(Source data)
----
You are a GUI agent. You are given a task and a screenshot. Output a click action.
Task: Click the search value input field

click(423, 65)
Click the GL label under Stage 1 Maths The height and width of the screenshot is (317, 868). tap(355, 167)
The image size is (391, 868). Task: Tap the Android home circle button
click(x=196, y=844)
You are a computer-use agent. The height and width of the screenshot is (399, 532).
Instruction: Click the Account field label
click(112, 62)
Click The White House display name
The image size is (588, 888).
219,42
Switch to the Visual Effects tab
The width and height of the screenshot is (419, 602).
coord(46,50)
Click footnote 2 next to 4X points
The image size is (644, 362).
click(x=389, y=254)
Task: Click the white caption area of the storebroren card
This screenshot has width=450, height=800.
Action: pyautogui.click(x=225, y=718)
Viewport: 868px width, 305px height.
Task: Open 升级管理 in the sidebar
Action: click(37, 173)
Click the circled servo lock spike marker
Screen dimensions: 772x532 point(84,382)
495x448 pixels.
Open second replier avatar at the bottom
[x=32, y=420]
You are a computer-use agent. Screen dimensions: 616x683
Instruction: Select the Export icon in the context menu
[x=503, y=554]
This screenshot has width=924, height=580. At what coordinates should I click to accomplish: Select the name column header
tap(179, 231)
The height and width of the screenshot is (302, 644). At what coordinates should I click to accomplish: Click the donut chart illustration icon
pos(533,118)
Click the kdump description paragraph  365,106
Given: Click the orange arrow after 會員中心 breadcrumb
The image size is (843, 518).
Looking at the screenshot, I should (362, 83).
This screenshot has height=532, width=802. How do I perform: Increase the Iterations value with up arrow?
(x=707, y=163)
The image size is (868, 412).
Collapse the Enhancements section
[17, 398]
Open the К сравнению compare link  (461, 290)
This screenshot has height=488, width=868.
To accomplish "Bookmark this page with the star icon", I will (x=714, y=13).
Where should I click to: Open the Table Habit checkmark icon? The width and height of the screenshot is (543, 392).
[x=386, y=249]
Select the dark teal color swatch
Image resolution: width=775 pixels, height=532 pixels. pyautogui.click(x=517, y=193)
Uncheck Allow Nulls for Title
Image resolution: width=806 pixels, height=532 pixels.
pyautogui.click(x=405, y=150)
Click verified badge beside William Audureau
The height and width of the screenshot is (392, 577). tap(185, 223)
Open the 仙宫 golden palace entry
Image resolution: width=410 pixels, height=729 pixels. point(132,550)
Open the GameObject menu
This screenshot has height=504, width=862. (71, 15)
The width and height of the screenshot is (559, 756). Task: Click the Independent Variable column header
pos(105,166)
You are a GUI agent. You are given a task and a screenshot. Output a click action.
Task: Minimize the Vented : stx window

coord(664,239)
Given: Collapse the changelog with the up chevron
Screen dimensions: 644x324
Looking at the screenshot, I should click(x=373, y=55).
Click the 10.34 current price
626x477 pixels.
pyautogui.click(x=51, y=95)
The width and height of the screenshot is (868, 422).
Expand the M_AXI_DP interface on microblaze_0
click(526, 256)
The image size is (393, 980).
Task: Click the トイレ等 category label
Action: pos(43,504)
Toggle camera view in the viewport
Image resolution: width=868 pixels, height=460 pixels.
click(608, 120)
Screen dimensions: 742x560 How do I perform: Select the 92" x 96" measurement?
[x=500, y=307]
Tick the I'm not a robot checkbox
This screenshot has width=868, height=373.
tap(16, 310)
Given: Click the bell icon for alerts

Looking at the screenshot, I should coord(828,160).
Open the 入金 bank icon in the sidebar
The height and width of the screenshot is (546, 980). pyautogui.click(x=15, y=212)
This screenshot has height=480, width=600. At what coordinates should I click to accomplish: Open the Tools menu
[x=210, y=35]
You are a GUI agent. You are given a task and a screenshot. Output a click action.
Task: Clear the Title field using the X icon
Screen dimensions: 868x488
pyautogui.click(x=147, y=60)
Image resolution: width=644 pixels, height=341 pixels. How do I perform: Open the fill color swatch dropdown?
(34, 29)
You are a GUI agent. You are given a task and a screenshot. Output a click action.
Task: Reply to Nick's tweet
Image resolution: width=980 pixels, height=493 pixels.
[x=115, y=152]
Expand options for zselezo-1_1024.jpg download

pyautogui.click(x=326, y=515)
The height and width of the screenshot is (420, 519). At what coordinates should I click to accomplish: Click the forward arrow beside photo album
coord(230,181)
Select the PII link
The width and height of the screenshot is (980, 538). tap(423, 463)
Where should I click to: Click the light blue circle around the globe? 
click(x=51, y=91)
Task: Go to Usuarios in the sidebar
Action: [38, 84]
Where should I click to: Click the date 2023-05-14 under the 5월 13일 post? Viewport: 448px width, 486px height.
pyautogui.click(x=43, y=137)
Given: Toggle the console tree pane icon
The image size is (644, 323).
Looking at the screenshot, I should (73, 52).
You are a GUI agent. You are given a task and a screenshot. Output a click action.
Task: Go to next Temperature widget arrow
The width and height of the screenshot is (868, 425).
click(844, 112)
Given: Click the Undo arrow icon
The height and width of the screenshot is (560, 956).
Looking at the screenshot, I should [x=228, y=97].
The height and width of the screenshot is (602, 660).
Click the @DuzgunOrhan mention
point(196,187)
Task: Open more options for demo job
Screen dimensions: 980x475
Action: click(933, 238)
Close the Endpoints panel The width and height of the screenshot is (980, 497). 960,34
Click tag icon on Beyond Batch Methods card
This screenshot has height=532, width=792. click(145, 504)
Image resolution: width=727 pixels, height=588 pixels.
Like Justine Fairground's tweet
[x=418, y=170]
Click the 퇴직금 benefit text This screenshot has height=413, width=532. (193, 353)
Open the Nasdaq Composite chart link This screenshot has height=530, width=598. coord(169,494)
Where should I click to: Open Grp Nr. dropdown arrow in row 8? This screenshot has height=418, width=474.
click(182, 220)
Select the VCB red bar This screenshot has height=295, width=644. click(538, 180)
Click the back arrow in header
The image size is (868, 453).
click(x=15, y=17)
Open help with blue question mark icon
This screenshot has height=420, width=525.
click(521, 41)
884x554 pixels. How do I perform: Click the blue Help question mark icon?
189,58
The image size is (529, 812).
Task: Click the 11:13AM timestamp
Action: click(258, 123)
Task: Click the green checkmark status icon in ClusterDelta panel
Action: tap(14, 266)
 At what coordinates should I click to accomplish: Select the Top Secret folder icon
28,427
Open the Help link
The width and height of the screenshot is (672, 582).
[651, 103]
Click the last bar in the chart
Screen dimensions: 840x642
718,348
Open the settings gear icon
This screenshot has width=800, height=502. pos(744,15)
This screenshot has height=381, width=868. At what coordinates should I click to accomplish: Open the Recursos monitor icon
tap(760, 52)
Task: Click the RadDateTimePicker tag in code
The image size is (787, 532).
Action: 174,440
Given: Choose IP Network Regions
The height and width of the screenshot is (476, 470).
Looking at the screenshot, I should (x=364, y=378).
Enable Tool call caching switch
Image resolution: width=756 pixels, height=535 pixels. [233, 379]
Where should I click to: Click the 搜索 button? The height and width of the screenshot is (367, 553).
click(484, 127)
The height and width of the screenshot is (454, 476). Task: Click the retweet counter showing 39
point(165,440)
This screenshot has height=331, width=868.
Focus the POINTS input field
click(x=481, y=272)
----
- _WORK ITEM_
Reproduce each line of the entries in which the word "computer" is found.

- _RESPONSE BOX_
You are a computer-use agent. The height and width of the screenshot is (399, 532).
You are a computer-use agent. Screen dimensions: 616x683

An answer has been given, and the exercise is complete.